What needs to be done: Transcribe the stretch of the email below from "People's desires are indeed" through "poison ourselves. Death.".

══ Passage to read

Don't dismiss them. They are very useful.
Harry
******************************
Henry George School of Los Angeles
Box 655 Tujunga CA 91042
(818) 352-4141
******************************
From: Sandwichman [mailto:[email protected]]
Sent: Friday, December 24, 2010 9:36 AM
To: Keith Hudson; RE-DESIGNING WORK, INCOME DISTRIBUTION, EDUCATION
Cc: Arthur Cordell; [email protected]
<mailto:[email protected]>
Subject: Re: [Futurework] A Robot Stole My Job
Economics can provide useful tools for thinking about issues but
those tools can also be misused and transformed into ready-made
answers that enable us to avoid thinking about issues. One of the
tell-tale danger signs that this is happening is when an
analytical perspective gets reduced to an aphorism and the
aphorism becomes an article of faith. "People's desires are
insatiable." "Automation creates more jobs than it destroys."
"The amount of work is not fixed."
People's desires are indeed "insatiable" but not necessarily for
things produced and traded in the market. To a certain extent,
material goods can be substituted for spiritual desires. For
example, war can be substituted for piety. But those
substitutions are often pathological. There is indeed a limit to
how much we can poison ourselves. Death.

════
══ Data provided

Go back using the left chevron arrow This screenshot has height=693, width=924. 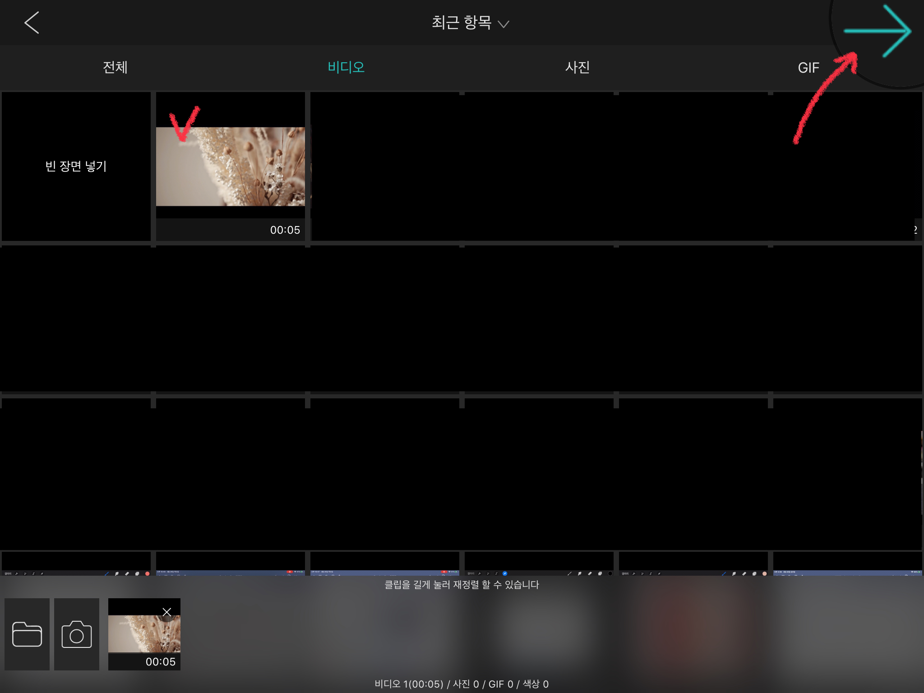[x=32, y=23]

════
══ Data provided

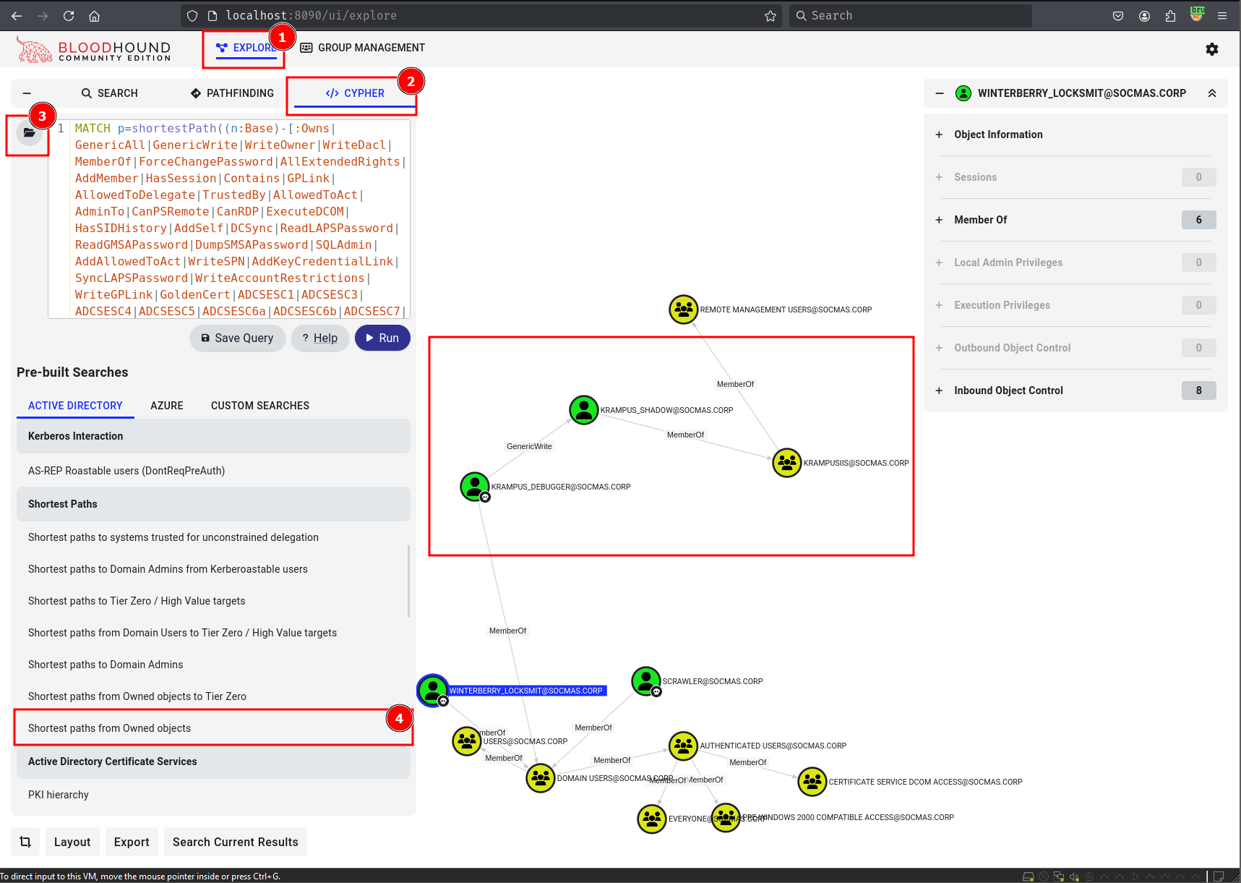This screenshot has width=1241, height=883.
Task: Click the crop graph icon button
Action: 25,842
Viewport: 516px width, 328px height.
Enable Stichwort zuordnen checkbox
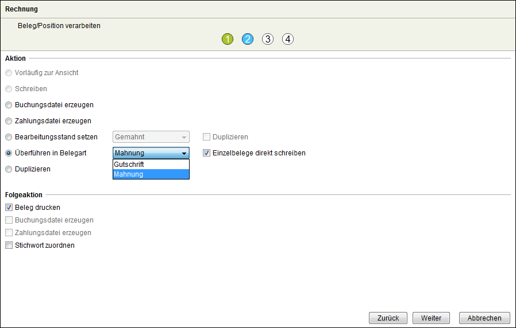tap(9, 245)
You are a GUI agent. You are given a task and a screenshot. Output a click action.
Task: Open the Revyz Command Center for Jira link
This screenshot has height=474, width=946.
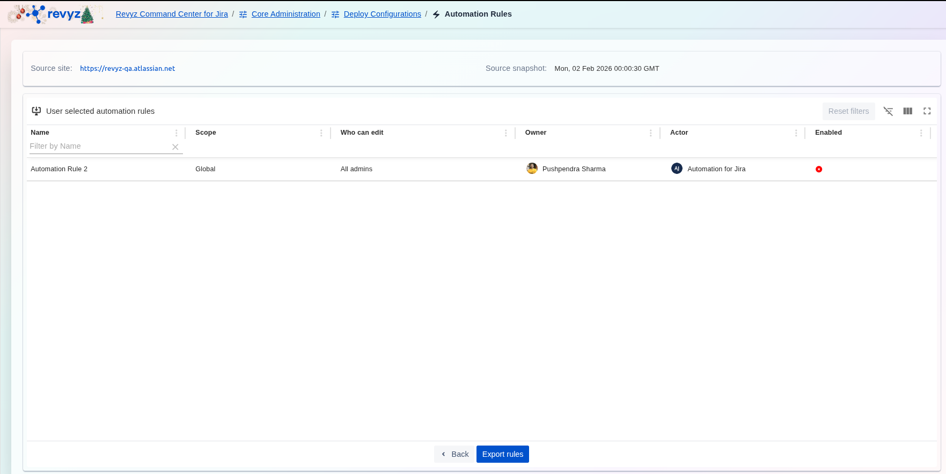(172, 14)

════

Reply:
People's desires are indeed "insatiable" but not necessarily for
things produced and traded in the market. To a certain extent,
material goods can be substituted for spiritual desires. For
example, war can be substituted for piety. But those
substitutions are often pathological. There is indeed a limit to
how much we can poison ourselves. Death.